Mon, Jul 06, 2009

Tucson Region

RTA wants '06 ballots held for recount

By Andrea Kelly
Arizona Daily Star
Tucson, Arizona | Published: 07.30.2008
The Regional Transportation Authority wants to conduct its own unofficial recount of the ballots from the 2006 election, and wants a judge to require the county to keep the ballots until that happens.
To do that, the RTA board told its lawyer on Tuesday to submit a public-records request to the county for copies of the ballots, and to ask a Pima County Superior Court Judge not to destroy the ballots.
The move comes in response to a lawsuit Pima County Treasurer Beth Ford filed last week to ask a judge for a court order to either keep the ballots or destroy them.
She wants an order in either situation because state law allows her to keep the ballots for only six months.

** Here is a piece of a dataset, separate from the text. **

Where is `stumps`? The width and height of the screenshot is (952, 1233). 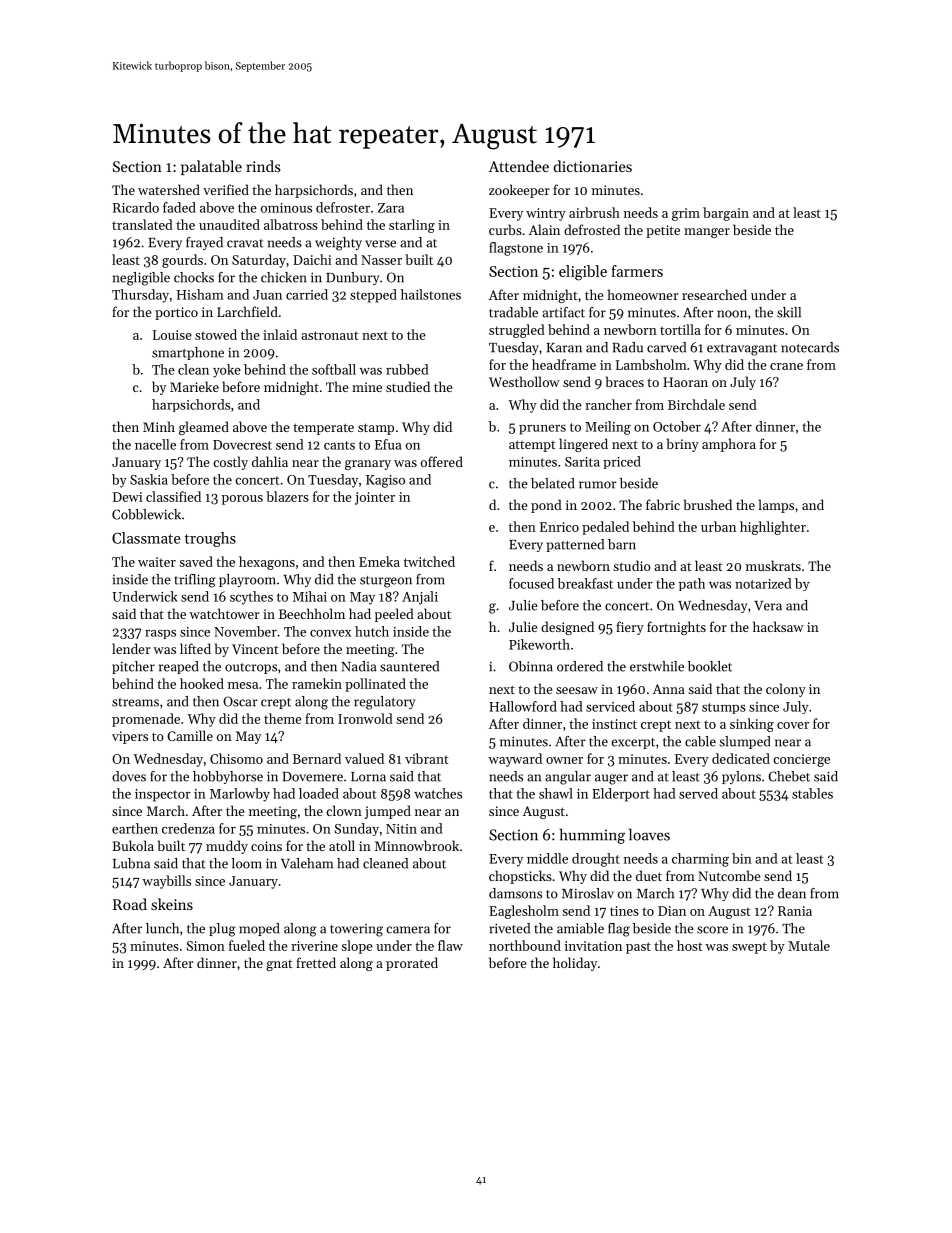 stumps is located at coordinates (724, 708).
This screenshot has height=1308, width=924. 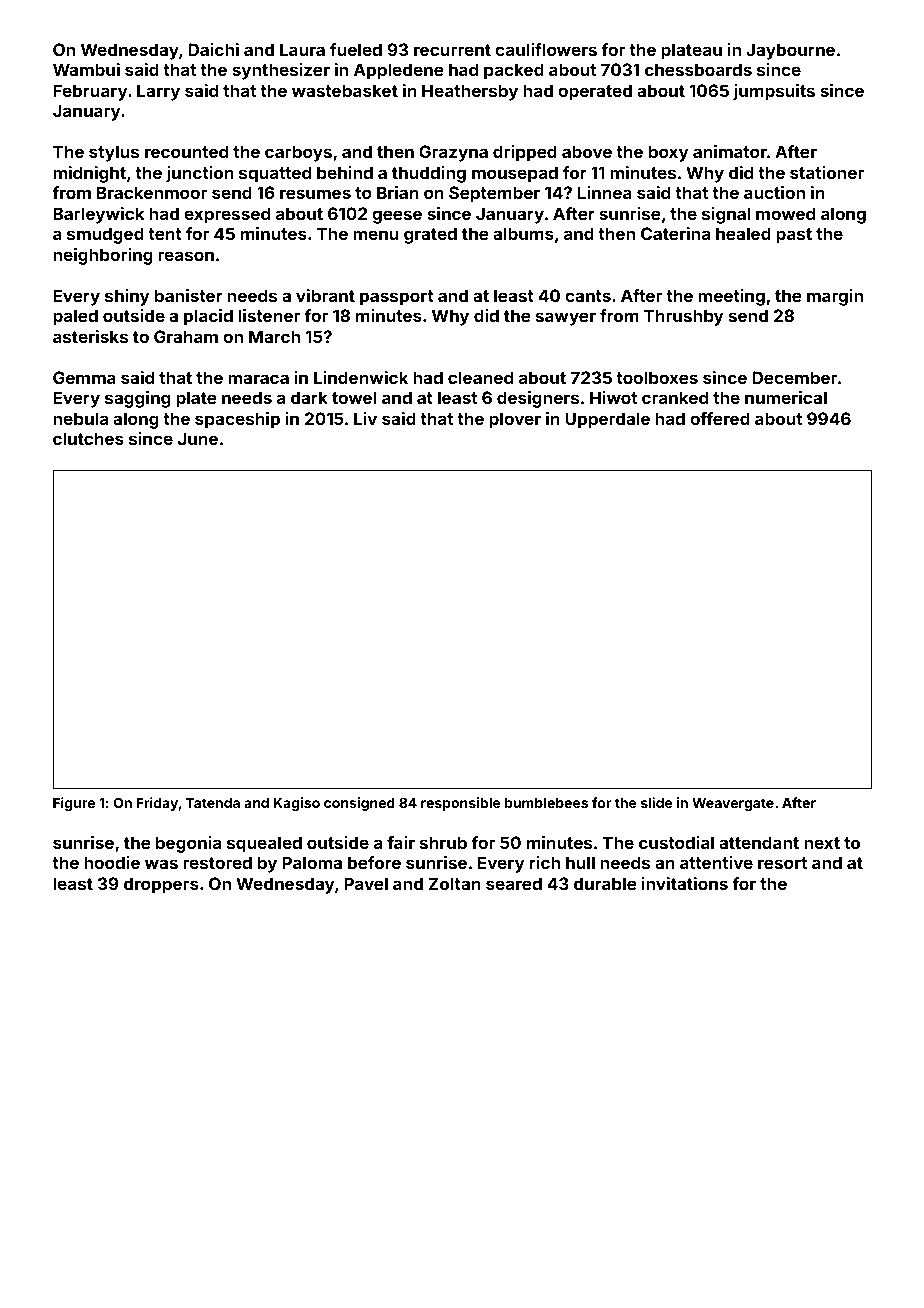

However, because they were potential evidence in two public-records court cases, the ballots have been preserved.
The authority wants the ballots kept until allegations of tampering during the election are resolved.
Several elections-integrity advocates have raised concerns about the electronic records from the election, including allegations the votes were recorded incorrectly.
In May 2006, voters approved a $2 billion transportation plan and a sales tax to pay for the work.
The board voted 6-1 to ask answer Ford's suit with a request to keep the ballots and to request either the ballots or copies to verify the election results.
Board members Lynne Skelton, mayor of Sahuarita, and Peter Yucupicio, chair of the Pascua Yaqui Tribe, were absent.
Board member Si Schorr voted against the motion because state law doesn't allow for an unofficial recount of ballots from past elections, he said.
He supports keeping the ballots, but said it is not the RTA's job to verify an election.
"There is no provision in the law for an unofficial recount," said Schorr, chairman of the state Transportation Board.
Recounting the ballots is a way to restore the public's trust in the election, said Pima County Supervisor Ramón Valadez, a board member.
"We need to address it well, clear, and publicly," Valadez said.
Schorr countered that the time period for a recount expired "many, many months ago."
"But we must try," said Tucson Mayor Bob Walkup, also a board member.
Pima County Administrator Chuck Huckelberry, who has also opposed destruction of the ballots, said he's not sure whether the county will be able to fulfill a public-records request for the ballots.
The RTA's executive director, Gary Hayes, also isn't sure whether the ballots will be released.
"A judge will make that decision," Hayes said after the meeting.
The board needed to respond to the allegations and the lawsuit and encourage an unofficial recount of the ballots to restore public trust in the transportation authority, Hayes said.
"We are absolutely confident if a recount were conducted it would mirror polling conducted" before the election, Hayes said.
The polling has also been called into question by attorney Bill Risner, who has said polling by proponents of the transportation plan and sales tax showed the initiatives failing shortly before the election.
But Marketing Intelligence polling, conducted on behalf of the transportation plan proponents the week of the election, predicted the tax would pass with 57 percent to 66 percent approval of the voters. The plan was approved by 60 percent, and the tax was supported by 58 percent.